_EXERCISE BRIEF_: Repeat every line of the listing below word for word, leaving out the pictures.

[Dataset rows]

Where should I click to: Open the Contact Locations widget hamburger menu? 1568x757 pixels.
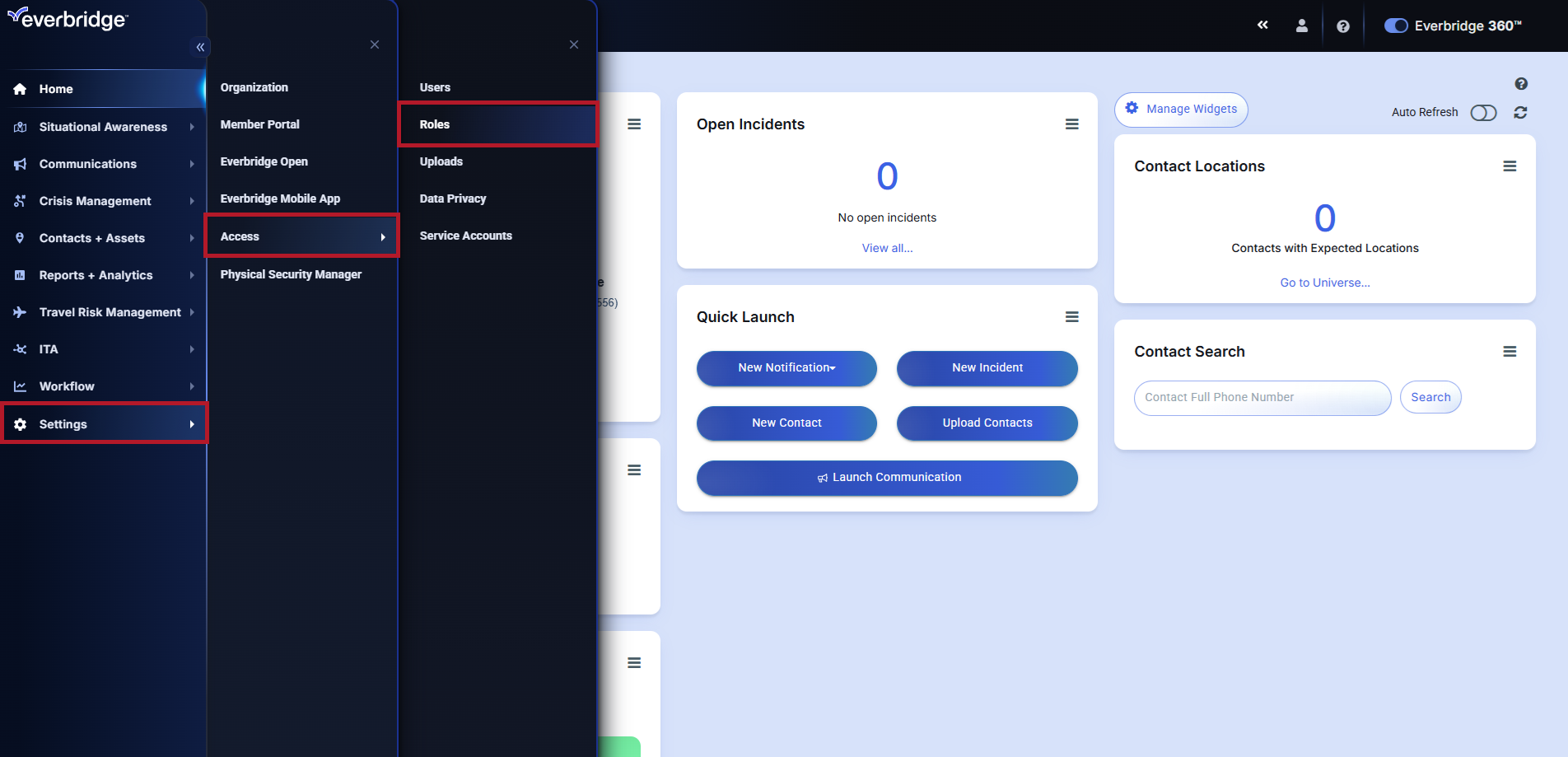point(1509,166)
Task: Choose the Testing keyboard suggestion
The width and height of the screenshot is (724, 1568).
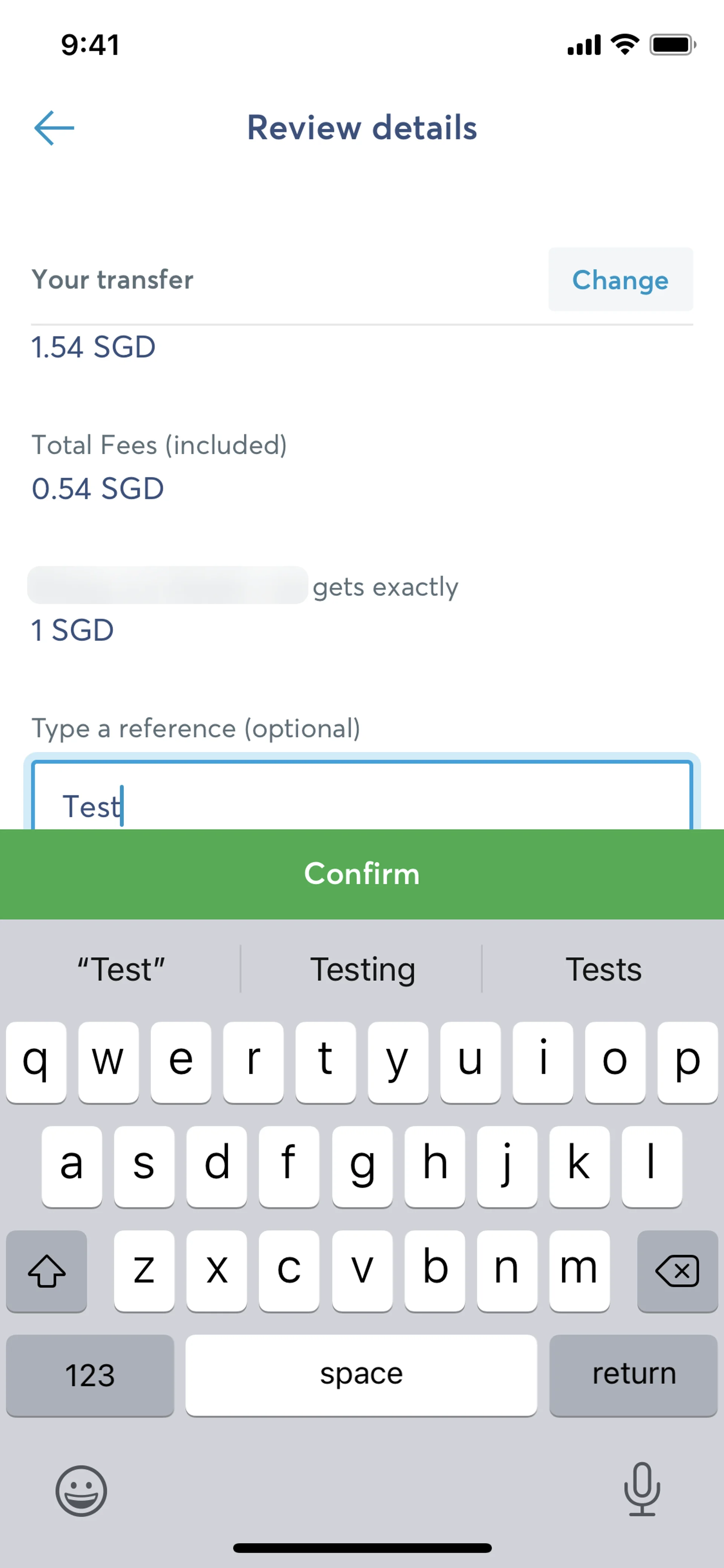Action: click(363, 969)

_RESPONSE_:
Where should I click to: Open the Contact Locations widget hamburger menu? 1568x757 pixels.
point(1509,166)
Task: Choose the Testing keyboard suggestion
The width and height of the screenshot is (724, 1568).
Action: click(363, 969)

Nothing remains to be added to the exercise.